In the records that follow, the lines from the one containing "プライバシーポリシー (771, 849)" to the one containing "Faire un paiement", inclusive, are to be given again exactly.

========================================

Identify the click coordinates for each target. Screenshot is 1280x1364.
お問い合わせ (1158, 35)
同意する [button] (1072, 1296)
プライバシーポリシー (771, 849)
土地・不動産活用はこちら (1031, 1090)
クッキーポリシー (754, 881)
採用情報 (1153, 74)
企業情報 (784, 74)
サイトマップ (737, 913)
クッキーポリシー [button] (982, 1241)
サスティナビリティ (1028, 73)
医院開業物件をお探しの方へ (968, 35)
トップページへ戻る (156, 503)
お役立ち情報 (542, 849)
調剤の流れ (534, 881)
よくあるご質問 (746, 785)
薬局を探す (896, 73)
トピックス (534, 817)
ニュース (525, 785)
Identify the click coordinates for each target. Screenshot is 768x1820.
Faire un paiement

========================================

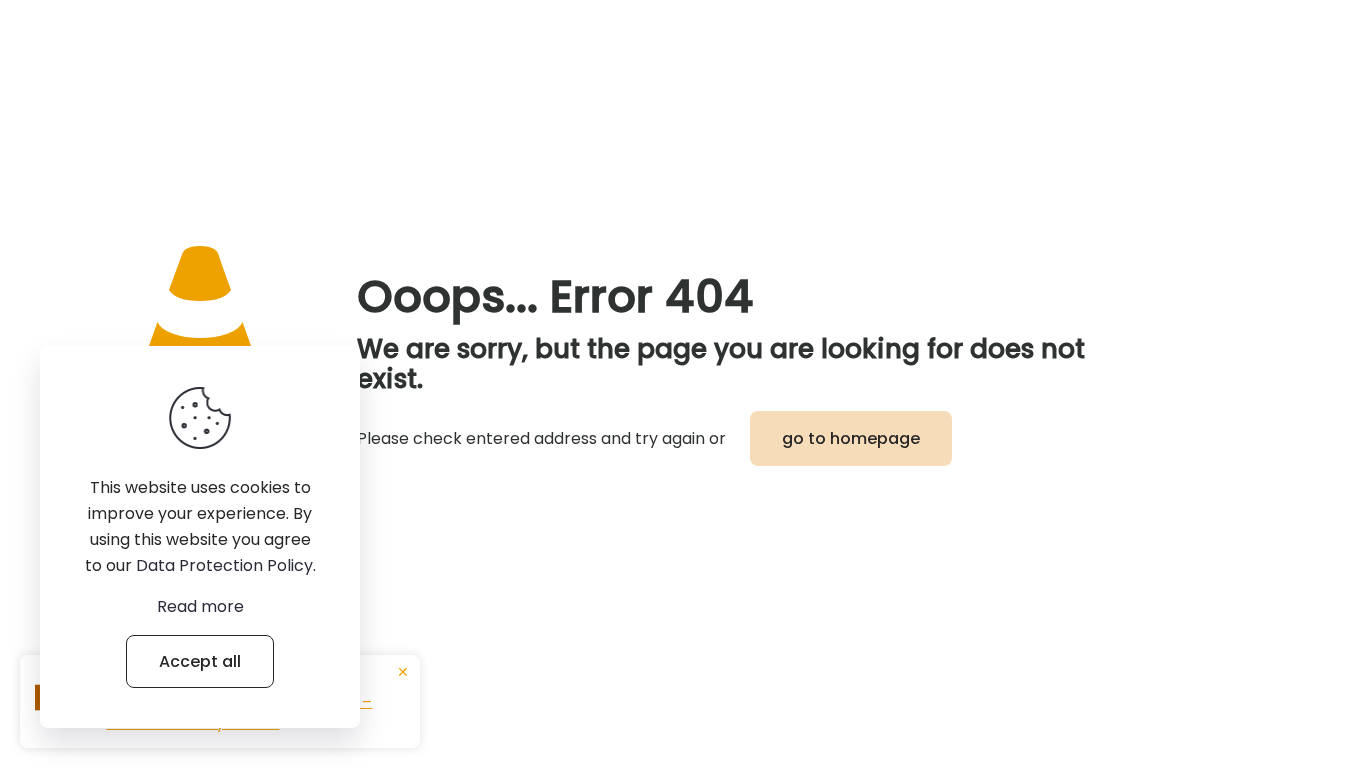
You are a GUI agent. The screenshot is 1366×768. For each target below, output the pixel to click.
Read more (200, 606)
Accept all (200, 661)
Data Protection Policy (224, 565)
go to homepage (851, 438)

========================================

* **YOUR SOLUTION**
プライバシーポリシー (771, 849)
土地・不動産活用はこちら (1031, 1090)
クッキーポリシー (754, 881)
採用情報 (1153, 74)
企業情報 (784, 74)
サイトマップ (737, 913)
クッキーポリシー [button] (982, 1241)
サスティナビリティ (1028, 73)
医院開業物件をお探しの方へ (968, 35)
トップページへ戻る (156, 503)
お役立ち情報 (542, 849)
調剤の流れ (534, 881)
よくあるご質問 (746, 785)
薬局を探す (896, 73)
トピックス (534, 817)
ニュース (525, 785)
Identify the click coordinates for each target. Screenshot is 768x1820.
Faire un paiement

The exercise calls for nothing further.